# EXERCISE INSTRUCTIONS
Using the listing below, reproduce exactly the lines from the one with "Screen dimensions: 1259x800" through the last, with all pictures left out.

# THE RECORDS
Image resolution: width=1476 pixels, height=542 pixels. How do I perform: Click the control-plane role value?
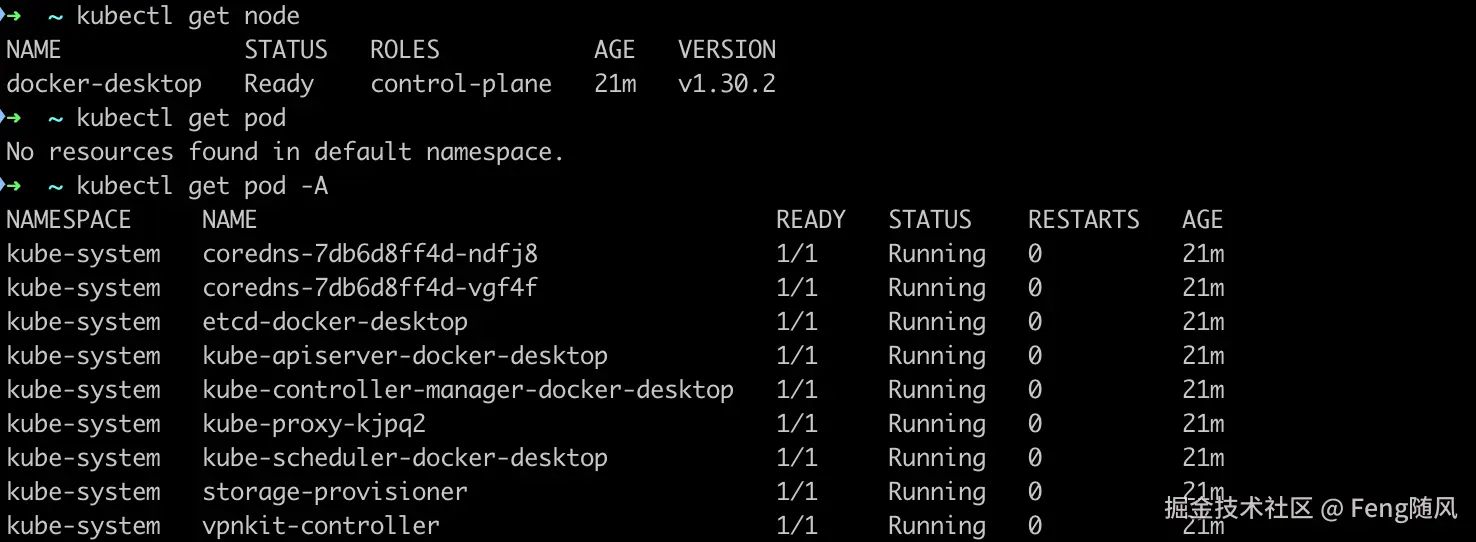tap(461, 84)
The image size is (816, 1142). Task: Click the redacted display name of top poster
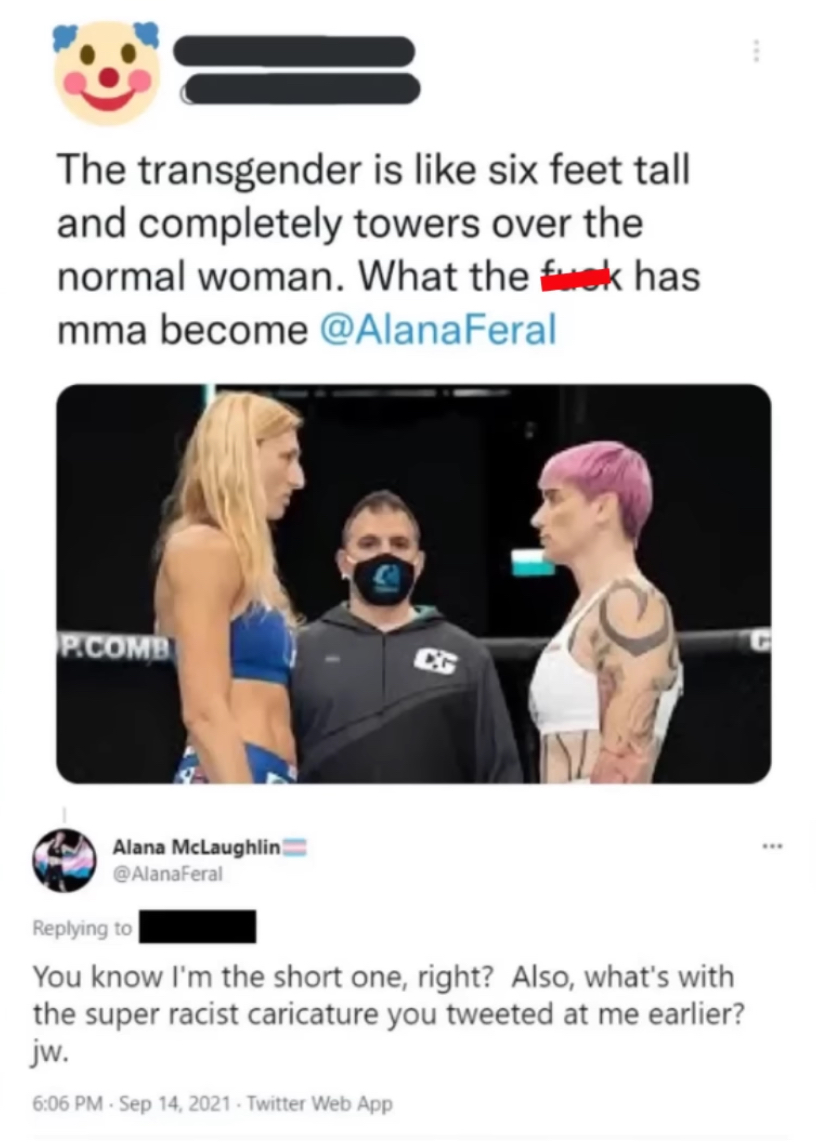pyautogui.click(x=294, y=51)
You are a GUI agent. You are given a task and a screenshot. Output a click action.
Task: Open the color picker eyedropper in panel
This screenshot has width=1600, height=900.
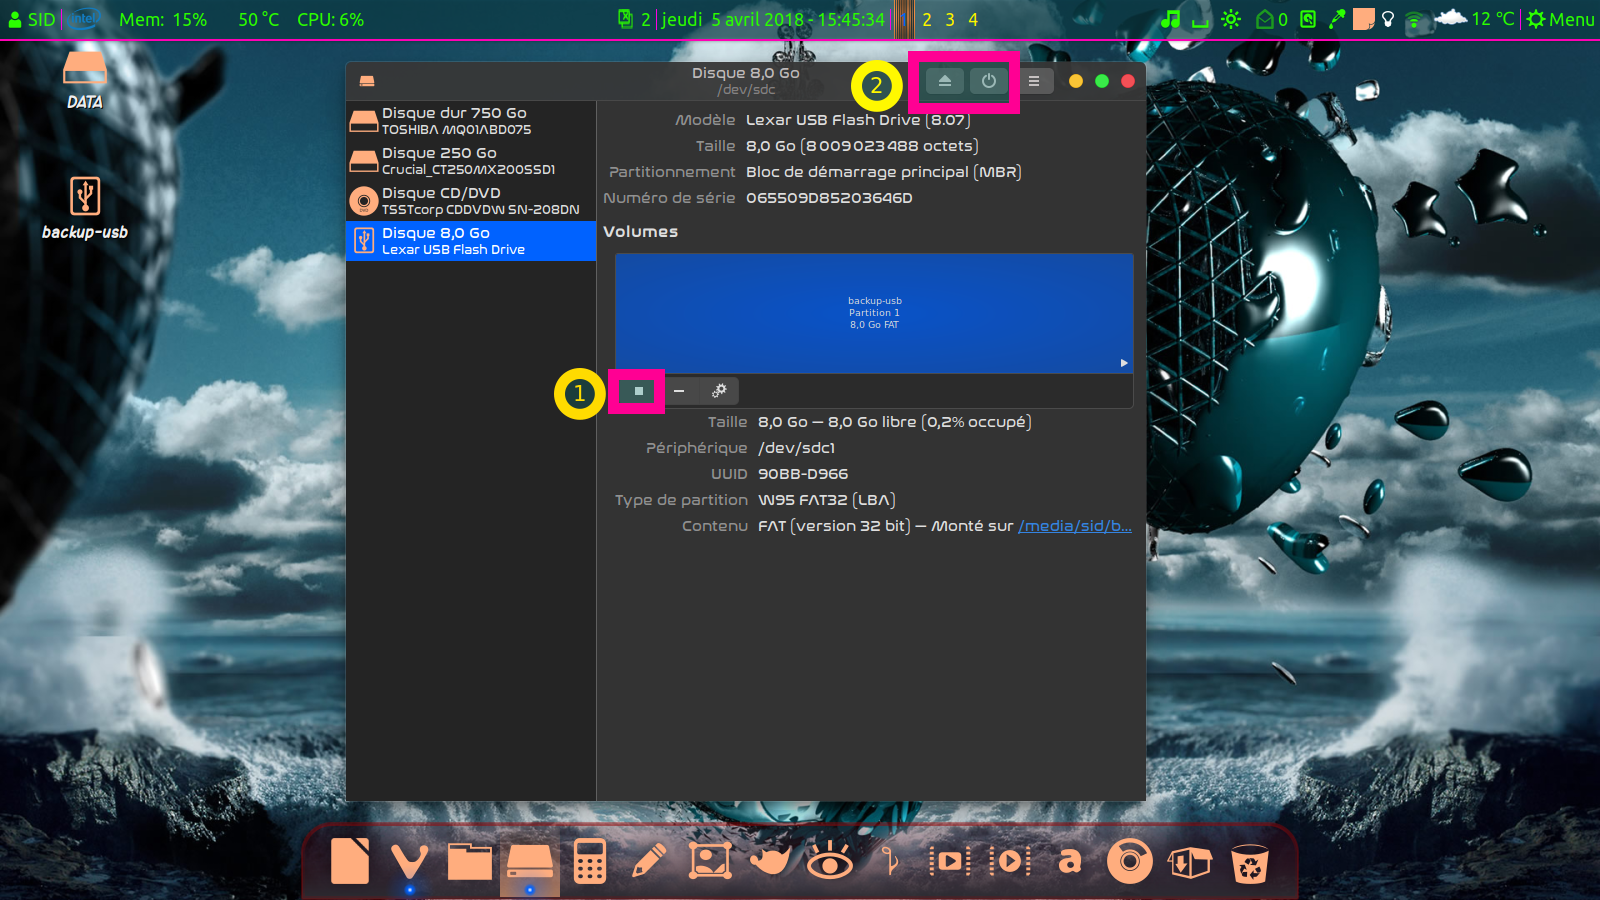pos(1336,19)
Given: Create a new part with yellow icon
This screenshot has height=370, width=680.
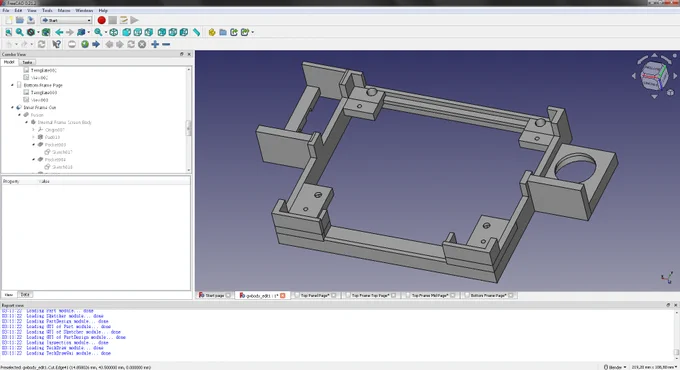Looking at the screenshot, I should (x=212, y=32).
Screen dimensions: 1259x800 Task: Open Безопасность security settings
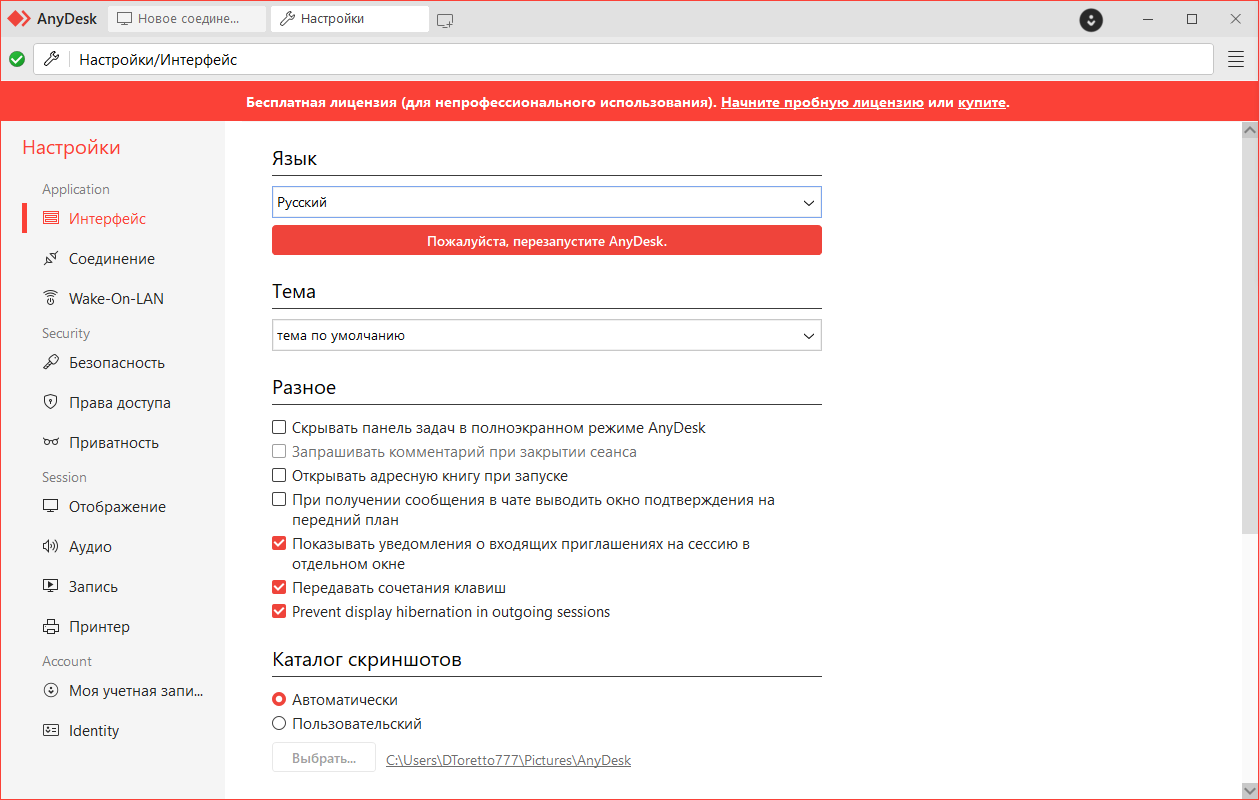click(116, 363)
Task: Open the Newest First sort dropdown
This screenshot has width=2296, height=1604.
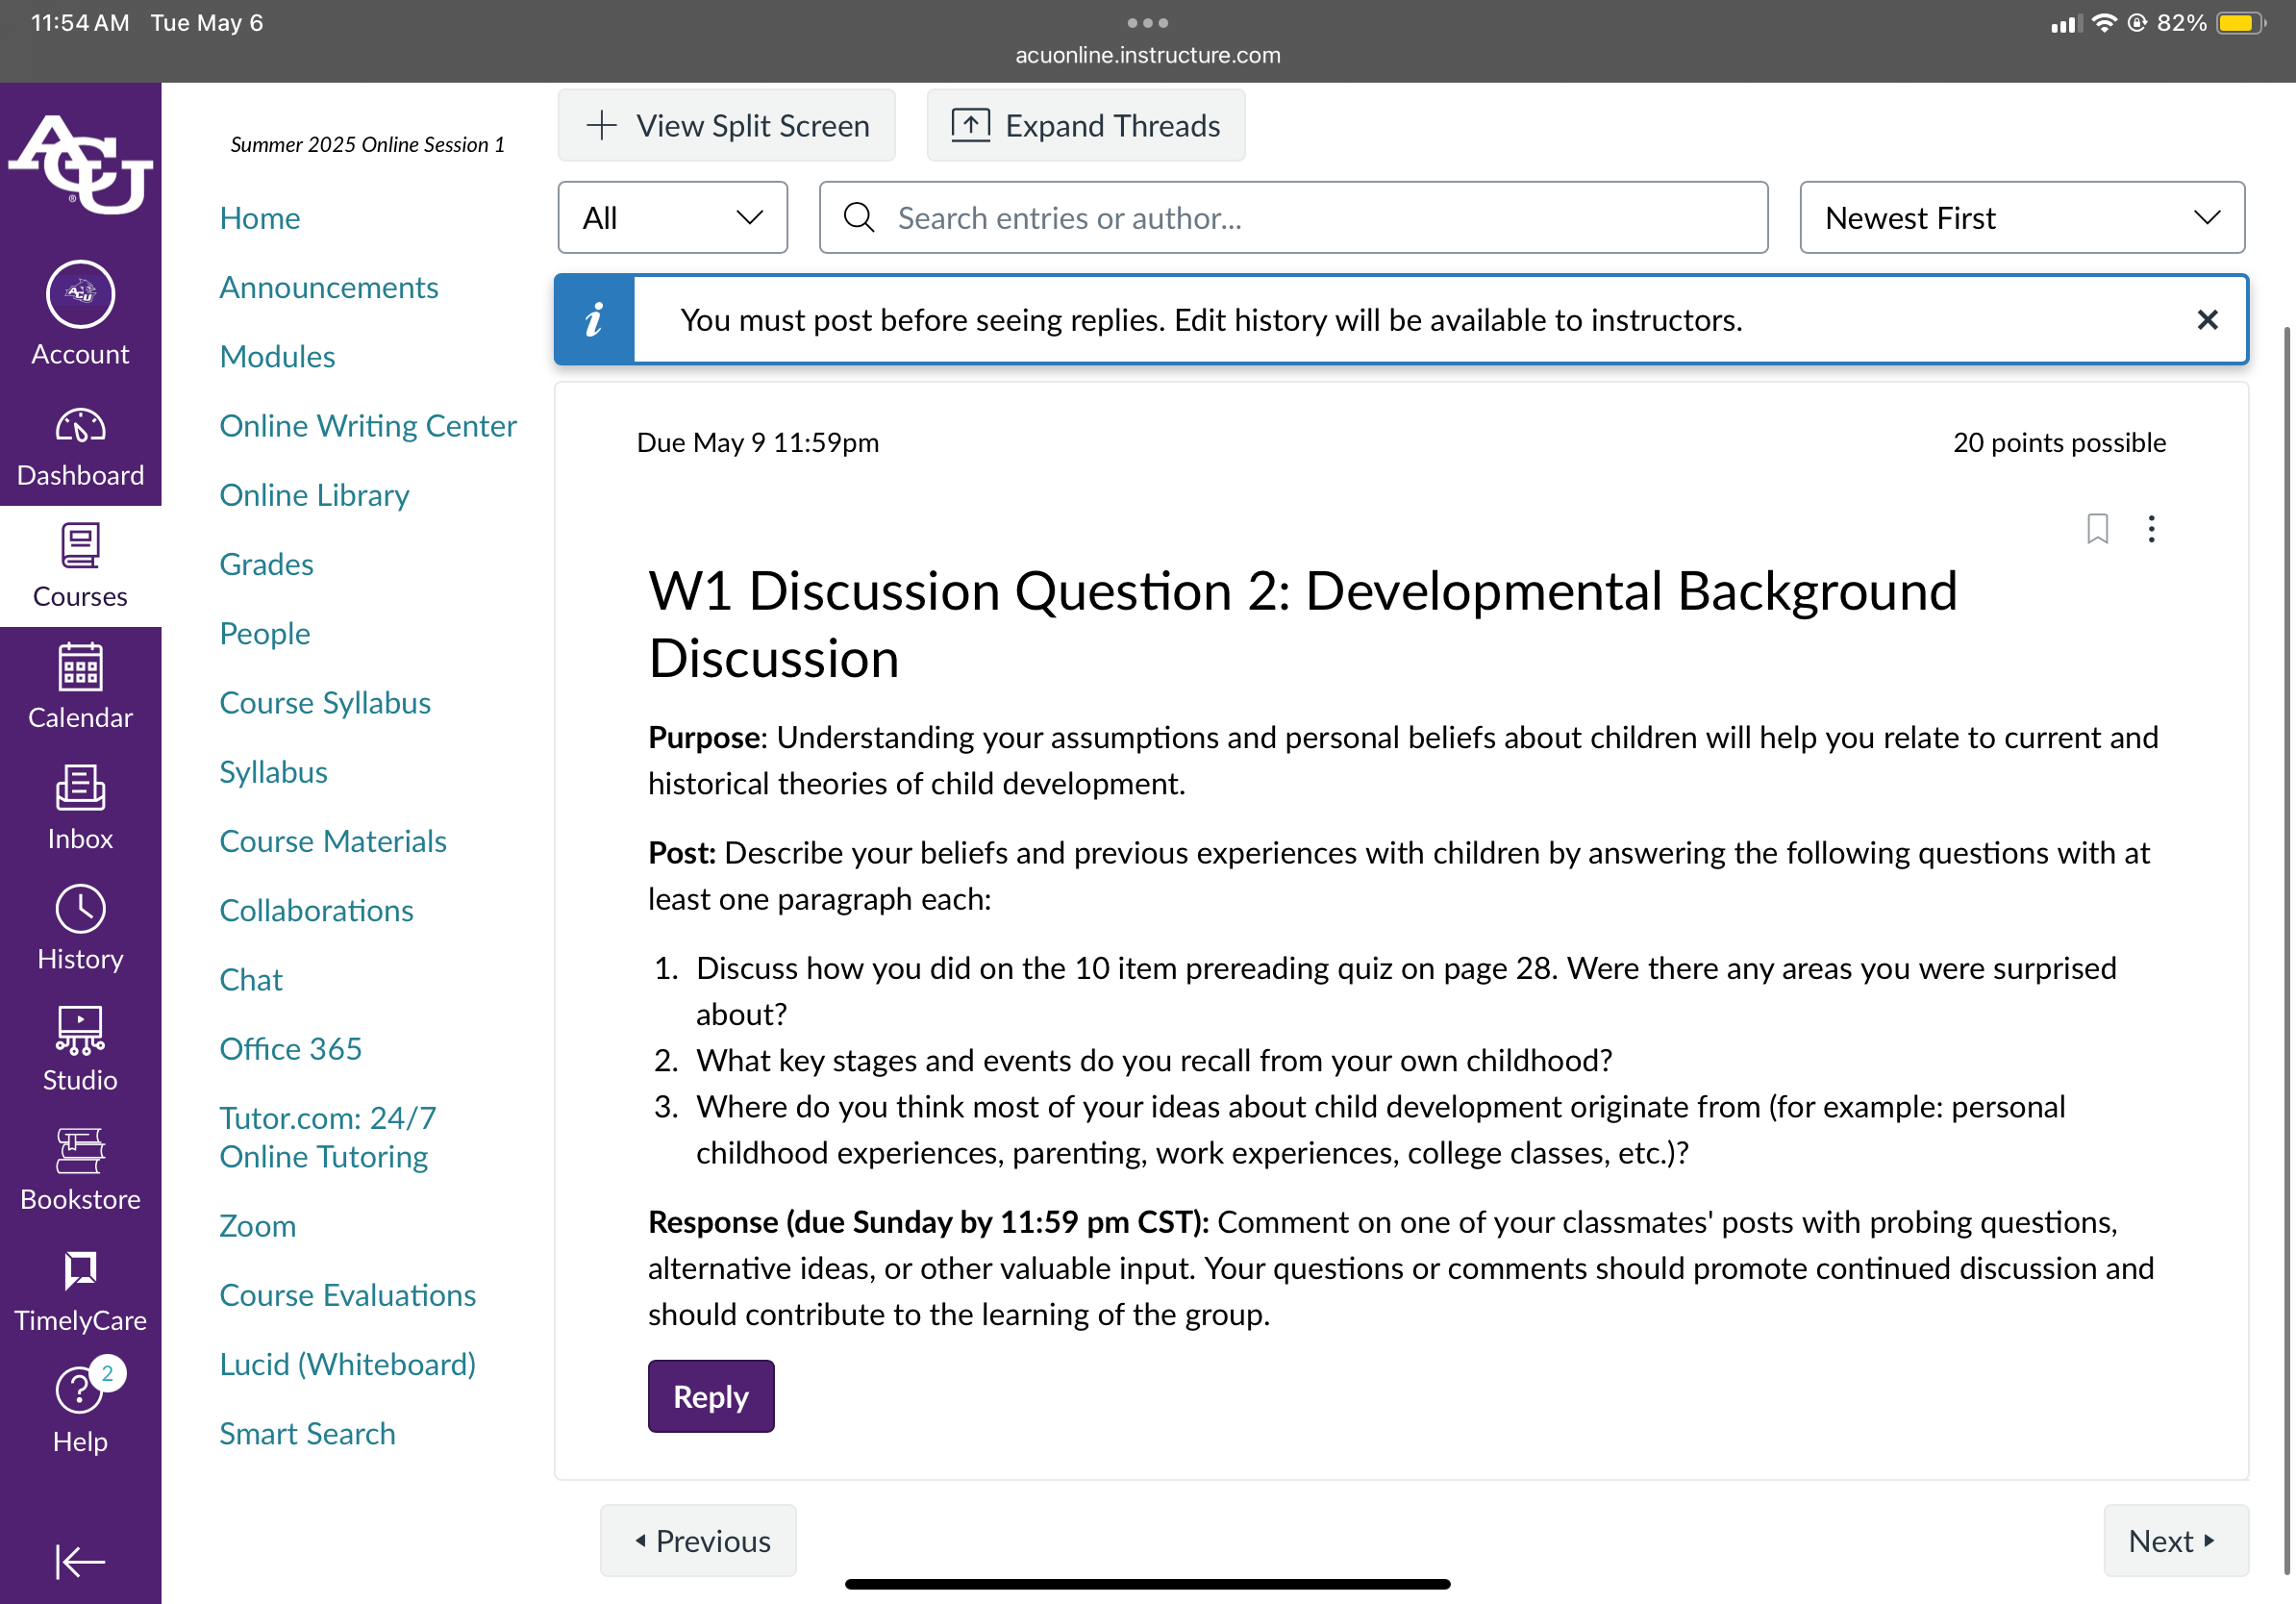Action: tap(2021, 217)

# PROBLEM SOLUTION
Screen dimensions: 1259x800 Task: Open Безопасность security settings
click(116, 363)
Task: Open the Newest First sort dropdown
This screenshot has width=2296, height=1604.
Action: tap(2021, 217)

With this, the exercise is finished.